The man who blew the whistle on the Trafigura scandal believes it could have been put to rest very early had the People’s National Party (PNP) come “clean” about a controversial $31-million payment from Dutch firm Trafigura Beheer in 2006.
The PNP has been stained by the so-called Trafigura scandal since then Opposition Leader Bruce Golding raised questions about the payment in Parliament.
“All that I sought to do at that time, you know, was to raise serious questions about the probity of the matter,” Golding told The Sunday Gleaner during an interview on Friday.
But the PNP has accused Golding of misleading the Parliament and the nation about much of the information he made publicly about the payment.
At the time, Trafigura Beheer had an oil-lifting contract with the Jamaican Government, formed at the time by the Portia Simpson Miller-led PNP, which had expired the previous year.
But the firm continued to lift oil for Jamaica in 2006 under an interim arrangement that was in place although the then National Contracts Commission had recommended that the new contract be awarded to Glencore Energy UK Limited, the company that emerged as the winning bidder.
“It raises serious questions about whether there was a quid pro quo,” the former Jamaica Labour Party (JLP) leader insisted.
Four PNP functionaries – former Chairman Robert Pickersgill, former General Secretary Colin Campbell, Member of Parliament Phillip Paulwell and businessman Norton Hinds – answered over 200 questions about the payment over four days of hearings in the Jamaican Supreme Court last week.
Simpson Miller, 76, who was PNP president and prime minister at the time, was excused from giving answers on medical grounds.
The court hearing came 15 years after the questions were first posed by the Office of the Director of Public Prosecutions, Jamaica’s designated Central Authority, on behalf of Dutch investigators who were probing whether the payment of 466,000 euros broke any criminal laws in the Netherlands.
“The matter could have gone to bed from the very outset if the PNP had just come clean...if the PNP had just said this is a political donation and we set up this vehicle because Trafigura had said we can’t make donations to political parties,” said Golding.
“The problem is that, if they had done that they would have left Trafigura out in the cold, which they have now done anyway,” he charged, referring to criminal charges filed against the firm.
Trafigura is now on trial in the Netherlands for allegedly bribing public officials there as well as in Jamaica, the United States and the United Kingdom, Ronald Steen, a district attorney in Rotterdam, told this newspaper last week.
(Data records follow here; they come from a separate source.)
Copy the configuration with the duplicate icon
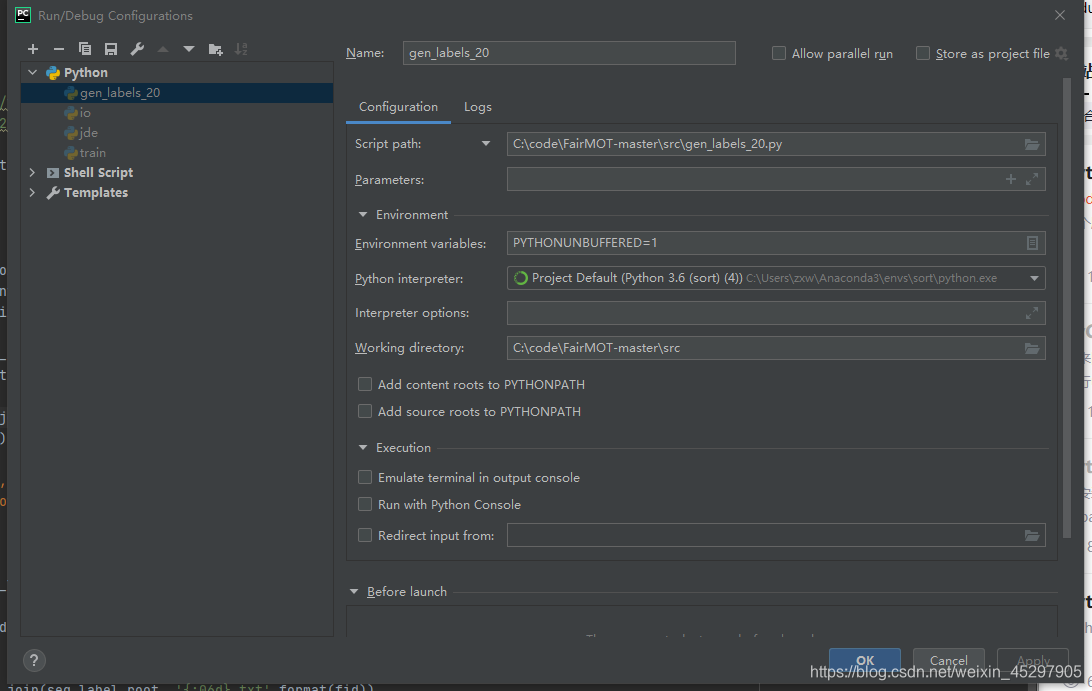 point(85,49)
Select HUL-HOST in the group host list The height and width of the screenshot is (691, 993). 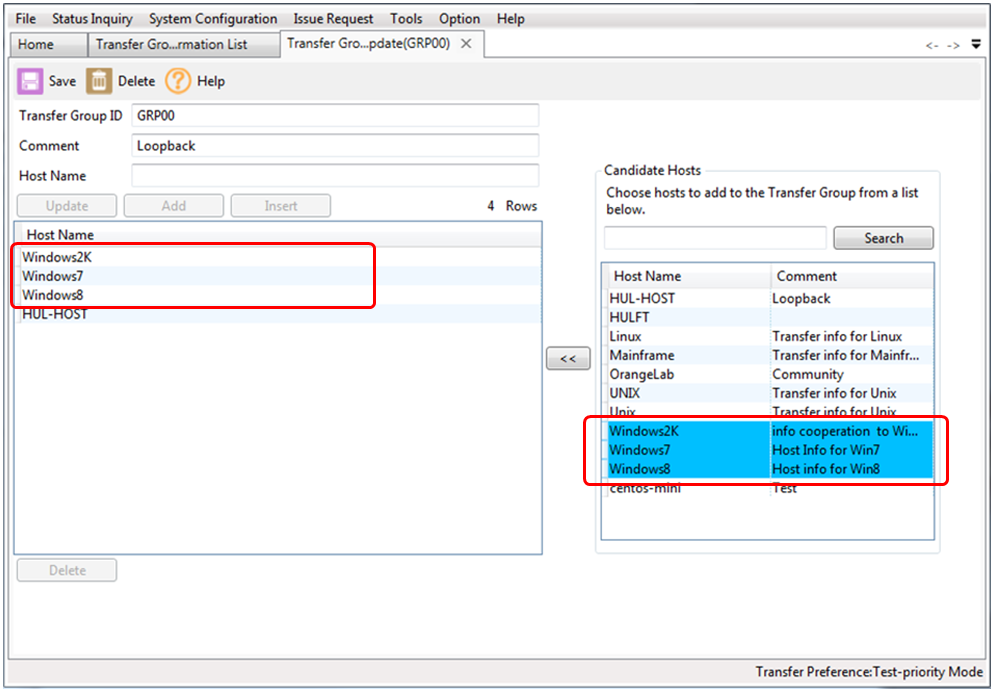tap(55, 314)
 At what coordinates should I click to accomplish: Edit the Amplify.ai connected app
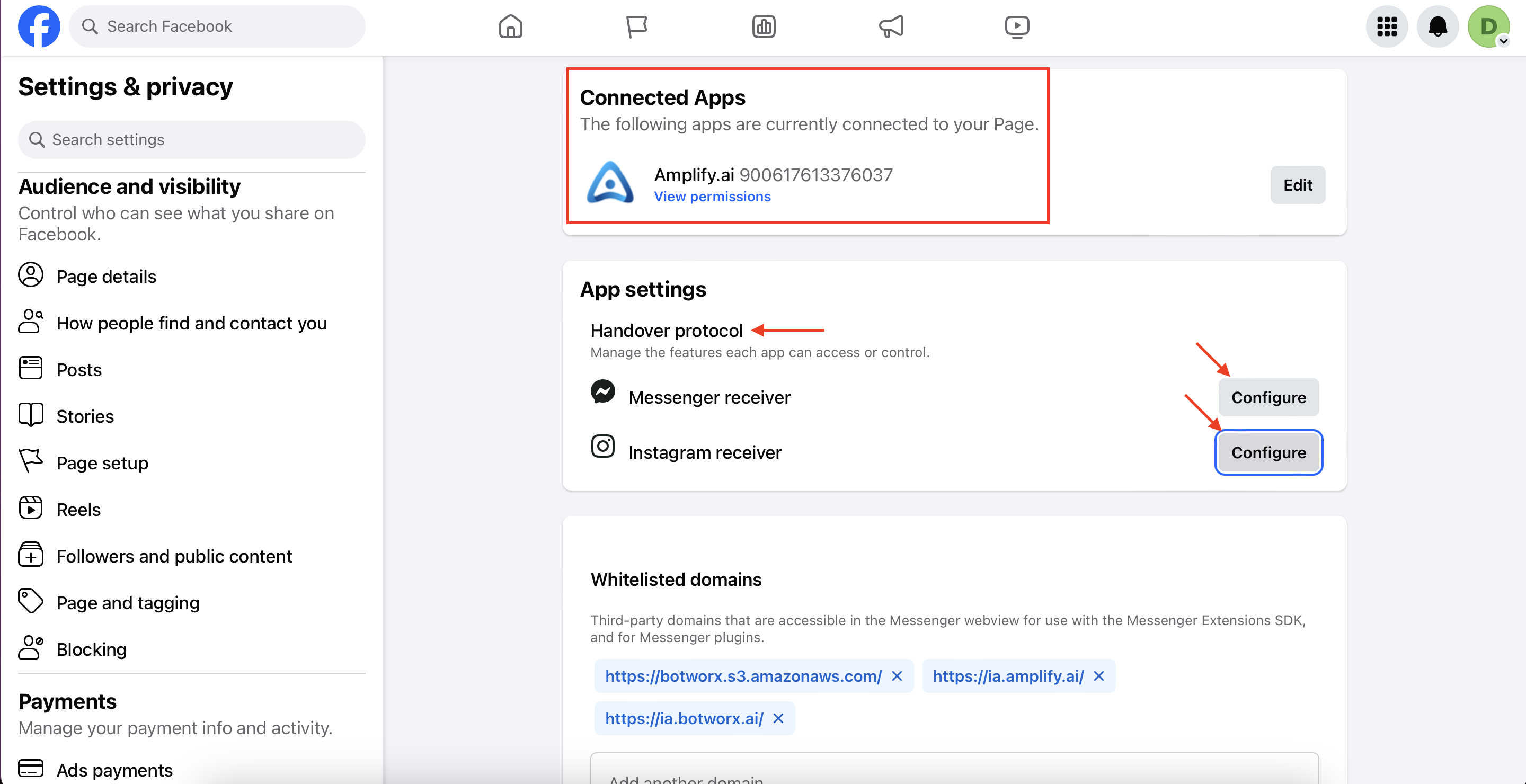[x=1297, y=185]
Deborah Martin, the attorney who represented Paulwell, indicated last Thursday that the five PNP functionaries “had no difficulty” answering the questions from the outset.
But she explained that fundamental concerns about the process were what led to the legal challenges in the Full Court, the Court of Appeal and Jamaica’s final appellate court, the Judicial Committee of the Privy Council based in the United Kingdom.
A central issue, she said, was that Jamaican citizens were being compelled, by court order, to give witness statements in public at the investigatory stage and whether that amounted to a breach of their constitutional rights.
“So, we spent a lot of time trying to get an understanding as to what would be the best process in Jamaica in circumstances where we have no regulations,” said Martin, underscoring a major flaw with the Mutual Assistance Criminal Matters Act.
Those arguments were, however, shot down by the Full Court, the Appeal Court and the Privy Council.
“The court was entitled to consider the public importance of, and interest in, the investigation, together with the public profile of the witnesses, were relevant to the question whether the proceedings should take place in public,” the Privy Council said, affirming the judgment of the Jamaica Appeal Court.